Underground people mover

The Subway (formerly known as the inter-terminal train) is the older of the two separate inter-terminal people movers operating at George Bush Intercontinental Airport (IAH) in Houston, Texas.

== Description ==
Opened in 1969 along with the airport, the train system was replaced in 1981 with the current WEDway system, built by WED Transportation Systems, a division of what is now known as Walt Disney Imagineering. The Subway serves approximately 240,000 passengers per month, for a yearly ridership averaging 2.9 million. It is built underground and serves landside traffic, unlike the newer Skyway, which is elevated and operates airside.

The Subway is notable as the only WEDway people mover built by the Walt Disney Company outside of a Disney property. It uses much of the mechanical technology used by the PeopleMover, an attraction in the Magic Kingdom's Tomorrowland. The design permits the trains to make tight corners that are necessary along portions of the basement route. Like their Disney counterparts, the trains are completely unpowered, relying on linear induction motors in the track for propulsion. Platform screen doors at each station have a special mechanism unlocking the trains' doors, and on-train station announcements and audible warning messages are provided by a trackside public address system through openings in the tops of the vehicle car-bodies.
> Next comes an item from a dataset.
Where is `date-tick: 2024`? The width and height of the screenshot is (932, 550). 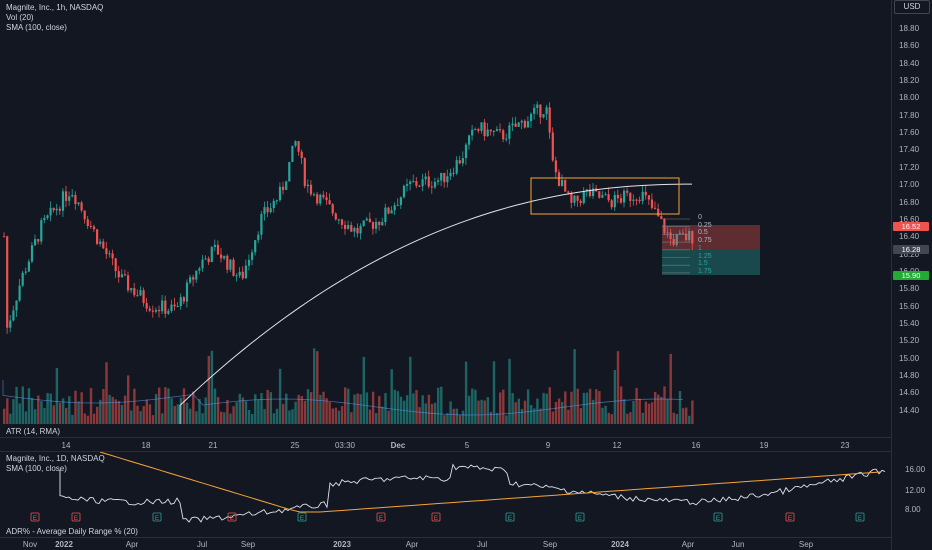
date-tick: 2024 is located at coordinates (620, 544).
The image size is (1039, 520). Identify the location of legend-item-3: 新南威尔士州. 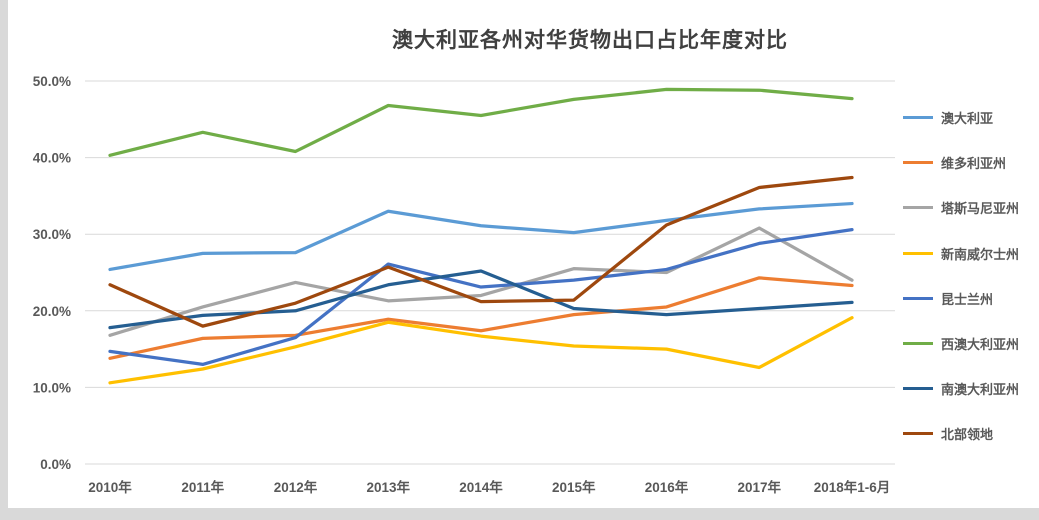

Eight three-car trains are used on the system, of which six operate at any single time with three-minute headways at speeds of up to 15 mph. They stop at eight stations in a circuit serving every terminal and the Houston Airport Hotel, for a round-trip time of 18 minutes. The system is currently maintained and operated by JBT Aerotech.

=== Future ===
Houston Airport System, the owner of the airport, is conducting preliminary studies of potential new systems to replace the Subway, as both it and major airlines serving the airport have determined that the cost of operating and maintaining the system is no longer viable.